I haven’t been able to write much for the blog of late. For the last few years, Advent has tended to be a season of spiritual and emotional doldrums: worry about January (consistently a bad month for me financially) and trying to get gifts taken care of tend to dampen my mood. Much more than that, the long series of holiday gatherings from Thanksgiving to New Year’s involves a lot of time spent with families with children, and, well, I wanted to have kids when I grew up and I don’t think it’s ever going to happen, and I haven’t yet made peace with that.

This year the doldrums have been particularly bad, because I’ve felt distant from God for the last few months. I have seasons of intimacy, and seasons of dejection, and this fall has been one of the latter. It’s terribly hard for me to see the point of chastity, let alone actively pursue it; that makes me feel guilty, which then puts me in a feedback loop of distracting myself from guilt with, haha, guess what.

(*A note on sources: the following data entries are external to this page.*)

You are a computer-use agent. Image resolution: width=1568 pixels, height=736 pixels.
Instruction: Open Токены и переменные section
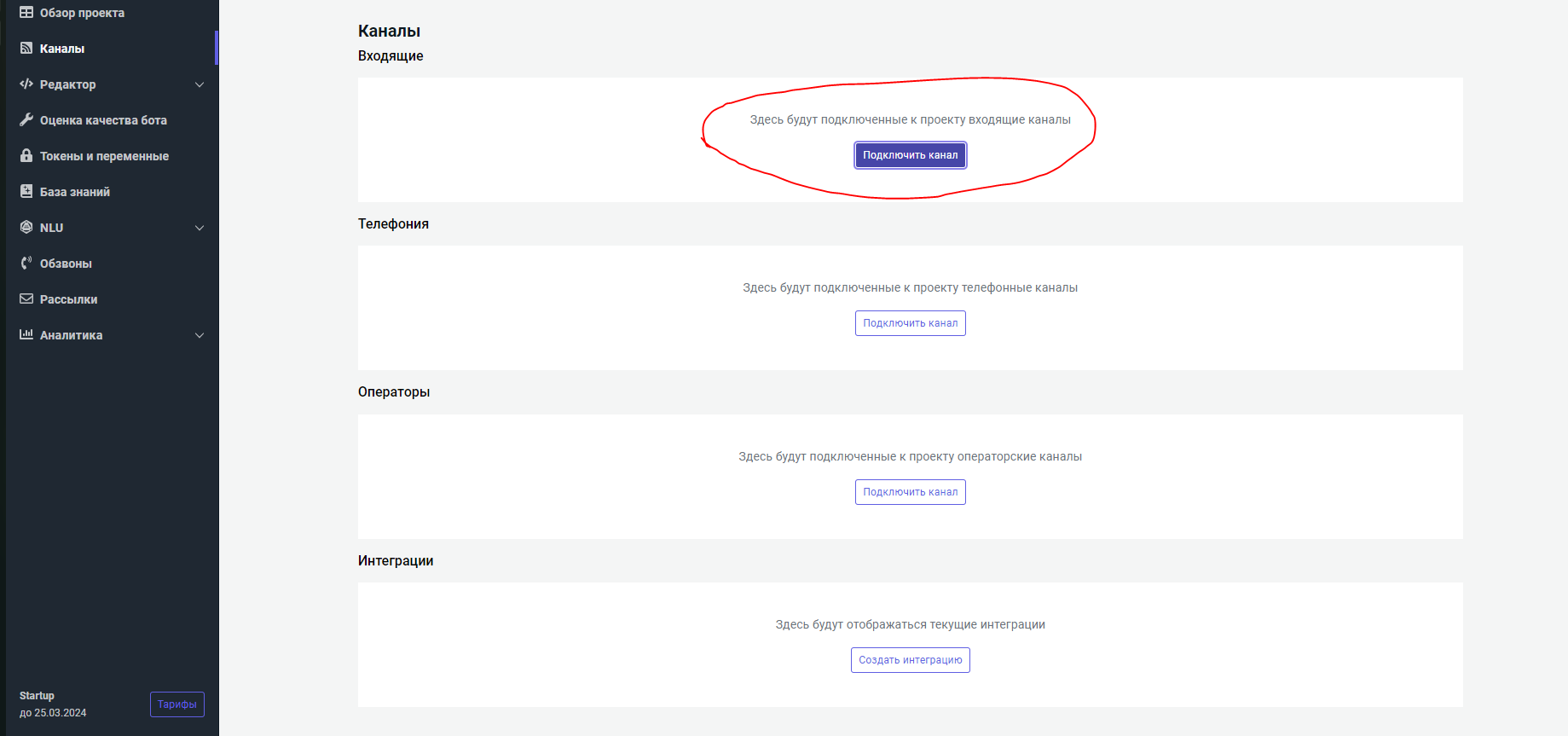pos(104,156)
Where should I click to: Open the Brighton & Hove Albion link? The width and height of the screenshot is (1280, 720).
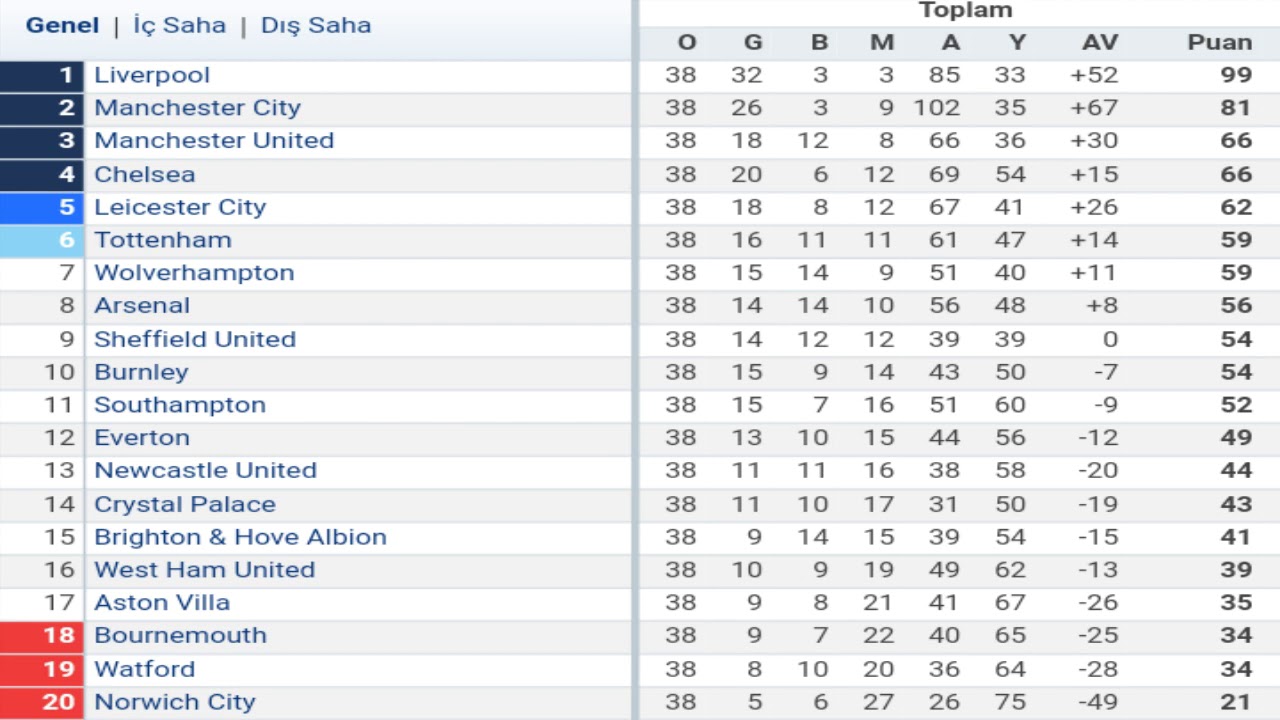pyautogui.click(x=240, y=537)
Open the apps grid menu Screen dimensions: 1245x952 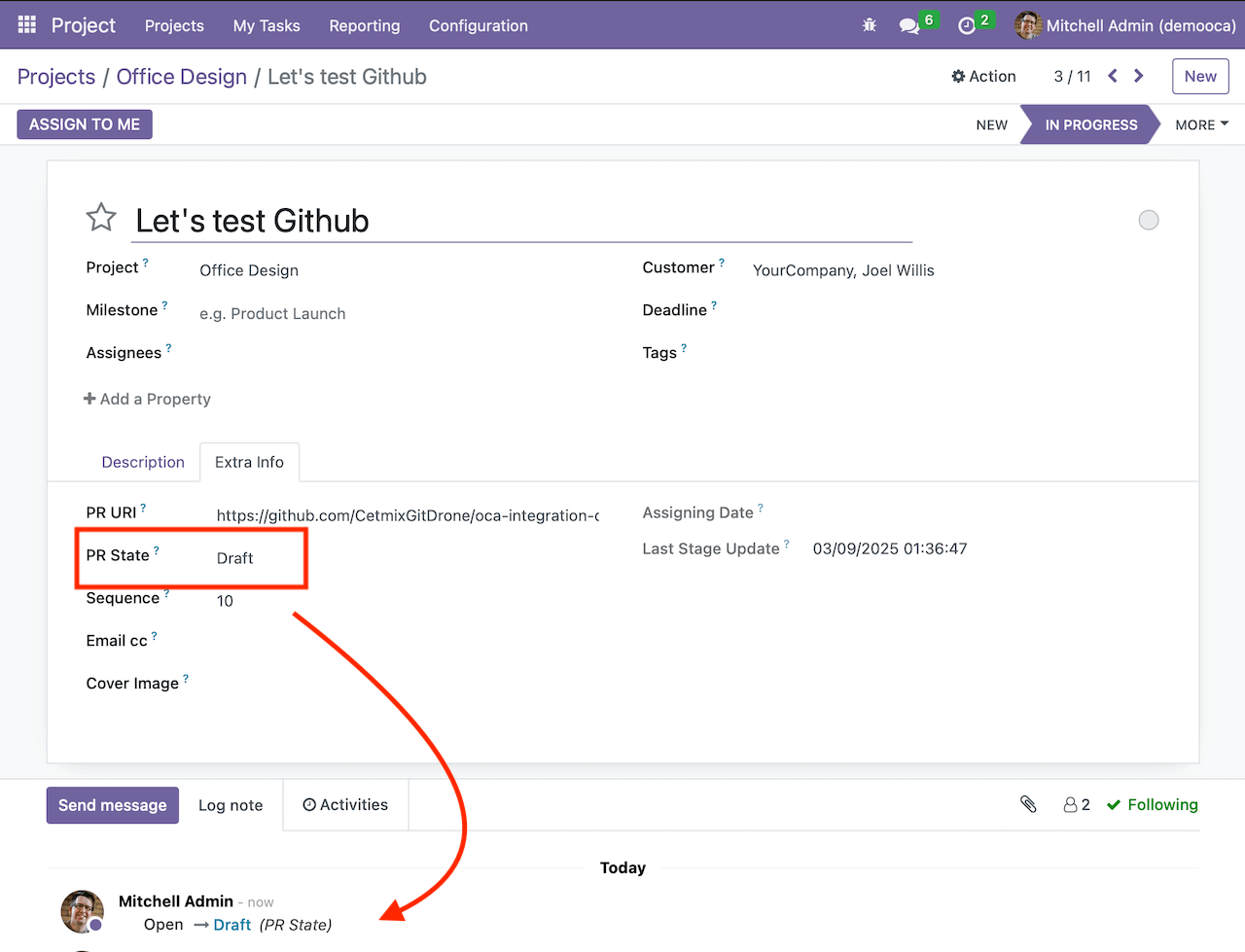pyautogui.click(x=26, y=25)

I’ve clung to two things as a lifeline. One is something my friend Joey said once: “The only wrong way to pray is not to pray.” It’s the only reminder that gives me the nerve to pray some days. The other thing, building on this first, is the Rosary, every day. Guilty, worried, distracted, unsure, I pray it. It keeps me from turning my thoughts away from heaven completely; now and then, under Mary’s impetus, I even talk to God about what’s actually on my mind. My faith and hope limp, but they haven’t collapsed.

I guess I’m saying, if you find this season wearing and melancholy sometimes, you aren’t alone, and it isn’t a sign of failure. Being wounded, being tired, these are things Our Lord and Our Lady understand very well. Whatever you do, don’t stop talking to them, however feebly.